» WRITTEN INSTRUCTION: Render the records as a Markdown table with the columns No. and Line, from the start of the records through the line containing "pyautogui.click(x=237, y=30)", inclusive. Put the row number under No. and the line under Line, and omit blank lines.

"""

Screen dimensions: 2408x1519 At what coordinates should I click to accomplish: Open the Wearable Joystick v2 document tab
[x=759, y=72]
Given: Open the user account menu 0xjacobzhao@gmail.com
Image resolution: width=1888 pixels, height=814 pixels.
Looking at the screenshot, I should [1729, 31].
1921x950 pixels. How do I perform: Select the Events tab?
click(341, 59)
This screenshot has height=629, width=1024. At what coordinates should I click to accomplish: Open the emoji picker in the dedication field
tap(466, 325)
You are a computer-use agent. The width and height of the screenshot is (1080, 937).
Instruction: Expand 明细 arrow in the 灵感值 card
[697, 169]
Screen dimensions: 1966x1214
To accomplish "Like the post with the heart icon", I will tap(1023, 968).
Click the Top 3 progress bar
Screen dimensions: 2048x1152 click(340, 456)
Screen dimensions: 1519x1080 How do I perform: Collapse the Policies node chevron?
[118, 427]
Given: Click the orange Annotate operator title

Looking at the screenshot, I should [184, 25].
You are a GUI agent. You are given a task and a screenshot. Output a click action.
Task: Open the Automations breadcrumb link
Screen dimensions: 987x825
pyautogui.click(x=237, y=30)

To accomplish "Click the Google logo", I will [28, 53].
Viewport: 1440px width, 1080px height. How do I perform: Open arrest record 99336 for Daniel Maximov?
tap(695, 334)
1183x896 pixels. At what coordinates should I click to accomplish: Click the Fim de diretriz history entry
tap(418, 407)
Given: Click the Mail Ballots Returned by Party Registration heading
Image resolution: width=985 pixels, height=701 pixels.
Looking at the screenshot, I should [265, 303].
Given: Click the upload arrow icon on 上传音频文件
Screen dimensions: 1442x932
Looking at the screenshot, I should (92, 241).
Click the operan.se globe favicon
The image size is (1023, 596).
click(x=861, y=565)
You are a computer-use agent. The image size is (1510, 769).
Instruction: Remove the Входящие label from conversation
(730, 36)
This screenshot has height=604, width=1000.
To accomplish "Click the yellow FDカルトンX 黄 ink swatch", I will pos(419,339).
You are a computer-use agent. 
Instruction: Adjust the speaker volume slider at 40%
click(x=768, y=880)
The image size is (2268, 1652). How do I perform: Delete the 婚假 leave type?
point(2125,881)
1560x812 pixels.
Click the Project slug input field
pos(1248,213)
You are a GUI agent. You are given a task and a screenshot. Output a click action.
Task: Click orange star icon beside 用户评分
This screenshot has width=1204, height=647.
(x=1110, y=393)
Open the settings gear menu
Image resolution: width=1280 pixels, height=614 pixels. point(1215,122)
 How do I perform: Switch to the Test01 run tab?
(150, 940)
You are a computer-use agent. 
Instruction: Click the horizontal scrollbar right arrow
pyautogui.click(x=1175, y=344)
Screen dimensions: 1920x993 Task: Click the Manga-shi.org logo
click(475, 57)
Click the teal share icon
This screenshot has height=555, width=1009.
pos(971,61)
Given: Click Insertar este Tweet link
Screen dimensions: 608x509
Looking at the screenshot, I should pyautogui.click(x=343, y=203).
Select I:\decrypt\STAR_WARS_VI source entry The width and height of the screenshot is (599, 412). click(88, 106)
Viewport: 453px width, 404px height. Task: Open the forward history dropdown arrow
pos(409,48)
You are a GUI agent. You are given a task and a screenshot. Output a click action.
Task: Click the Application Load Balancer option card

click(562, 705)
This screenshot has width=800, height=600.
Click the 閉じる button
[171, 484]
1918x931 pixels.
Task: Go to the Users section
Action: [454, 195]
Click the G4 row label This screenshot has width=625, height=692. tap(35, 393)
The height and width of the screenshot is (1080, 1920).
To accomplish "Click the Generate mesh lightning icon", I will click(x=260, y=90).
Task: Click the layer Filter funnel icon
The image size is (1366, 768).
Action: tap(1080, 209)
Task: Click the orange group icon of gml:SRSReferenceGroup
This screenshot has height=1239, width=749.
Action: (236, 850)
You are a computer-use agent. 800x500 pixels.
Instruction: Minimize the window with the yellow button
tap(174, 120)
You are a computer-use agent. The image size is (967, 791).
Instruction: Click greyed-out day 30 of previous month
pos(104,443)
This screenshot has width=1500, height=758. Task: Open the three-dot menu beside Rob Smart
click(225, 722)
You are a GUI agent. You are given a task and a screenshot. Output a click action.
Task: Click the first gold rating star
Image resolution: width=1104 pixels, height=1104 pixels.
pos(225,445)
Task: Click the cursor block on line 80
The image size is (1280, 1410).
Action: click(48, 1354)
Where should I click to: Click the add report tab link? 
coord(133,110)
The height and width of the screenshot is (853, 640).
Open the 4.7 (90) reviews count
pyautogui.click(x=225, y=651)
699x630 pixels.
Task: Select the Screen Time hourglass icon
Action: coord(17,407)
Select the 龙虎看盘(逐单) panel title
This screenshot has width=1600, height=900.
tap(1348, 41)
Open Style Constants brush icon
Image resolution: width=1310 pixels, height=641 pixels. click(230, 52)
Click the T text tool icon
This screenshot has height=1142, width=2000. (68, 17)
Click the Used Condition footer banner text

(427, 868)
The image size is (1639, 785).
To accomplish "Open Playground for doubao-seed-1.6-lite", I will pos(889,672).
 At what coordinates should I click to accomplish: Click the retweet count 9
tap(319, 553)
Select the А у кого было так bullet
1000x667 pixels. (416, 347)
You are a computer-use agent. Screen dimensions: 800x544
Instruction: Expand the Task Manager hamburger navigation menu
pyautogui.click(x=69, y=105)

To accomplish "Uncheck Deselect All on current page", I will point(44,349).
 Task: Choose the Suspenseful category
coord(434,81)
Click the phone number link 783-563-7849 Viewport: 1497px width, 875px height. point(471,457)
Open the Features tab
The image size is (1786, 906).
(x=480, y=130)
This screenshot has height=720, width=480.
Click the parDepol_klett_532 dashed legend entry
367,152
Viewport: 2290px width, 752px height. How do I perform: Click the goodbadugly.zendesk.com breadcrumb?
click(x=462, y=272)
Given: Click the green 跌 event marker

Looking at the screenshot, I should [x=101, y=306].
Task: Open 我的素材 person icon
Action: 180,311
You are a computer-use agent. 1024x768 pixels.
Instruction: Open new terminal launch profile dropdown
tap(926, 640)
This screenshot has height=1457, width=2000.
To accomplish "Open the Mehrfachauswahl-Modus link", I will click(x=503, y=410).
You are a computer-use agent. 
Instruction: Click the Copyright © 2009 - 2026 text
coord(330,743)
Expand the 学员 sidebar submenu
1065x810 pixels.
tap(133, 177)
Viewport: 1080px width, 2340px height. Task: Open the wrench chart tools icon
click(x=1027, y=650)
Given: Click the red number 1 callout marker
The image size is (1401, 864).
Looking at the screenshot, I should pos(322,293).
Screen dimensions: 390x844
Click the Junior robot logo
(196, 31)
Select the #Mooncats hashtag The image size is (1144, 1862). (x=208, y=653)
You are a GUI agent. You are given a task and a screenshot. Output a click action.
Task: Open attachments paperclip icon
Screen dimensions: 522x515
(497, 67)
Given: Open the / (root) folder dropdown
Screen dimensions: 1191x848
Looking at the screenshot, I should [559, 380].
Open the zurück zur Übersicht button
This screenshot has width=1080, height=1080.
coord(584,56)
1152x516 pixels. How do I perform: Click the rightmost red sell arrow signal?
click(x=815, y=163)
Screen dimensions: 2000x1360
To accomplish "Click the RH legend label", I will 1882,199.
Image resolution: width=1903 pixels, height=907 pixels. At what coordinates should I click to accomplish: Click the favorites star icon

"""

» FINAL ANSWER:
| No. | Line |
|---|---|
| 1 | Screen dimensions: 2408x1519 At what coordinates should I click to accomplish: Open the Wearable Joystick v2 document tab |
| 2 | [x=759, y=72] |
| 3 | Given: Open the user account menu 0xjacobzhao@gmail.com |
| 4 | Image resolution: width=1888 pixels, height=814 pixels. |
| 5 | Looking at the screenshot, I should [1729, 31]. |
| 6 | 1921x950 pixels. How do I perform: Select the Events tab? |
| 7 | click(341, 59) |
| 8 | This screenshot has height=629, width=1024. At what coordinates should I click to accomplish: Open the emoji picker in the dedication field |
| 9 | tap(466, 325) |
| 10 | You are a computer-use agent. The width and height of the screenshot is (1080, 937). |
| 11 | Instruction: Expand 明细 arrow in the 灵感值 card |
| 12 | [697, 169] |
| 13 | Screen dimensions: 1966x1214 |
| 14 | To accomplish "Like the post with the heart icon", I will tap(1023, 968). |
| 15 | Click the Top 3 progress bar |
| 16 | Screen dimensions: 2048x1152 click(340, 456) |
| 17 | Screen dimensions: 1519x1080 How do I perform: Collapse the Policies node chevron? |
| 18 | [118, 427] |
| 19 | Given: Click the orange Annotate operator title |
| 20 | Looking at the screenshot, I should [184, 25]. |
| 21 | You are a GUI agent. You are given a task and a screenshot. Output a click action. |
| 22 | Task: Open the Automations breadcrumb link |
| 23 | Screen dimensions: 987x825 |
| 24 | pyautogui.click(x=237, y=30) |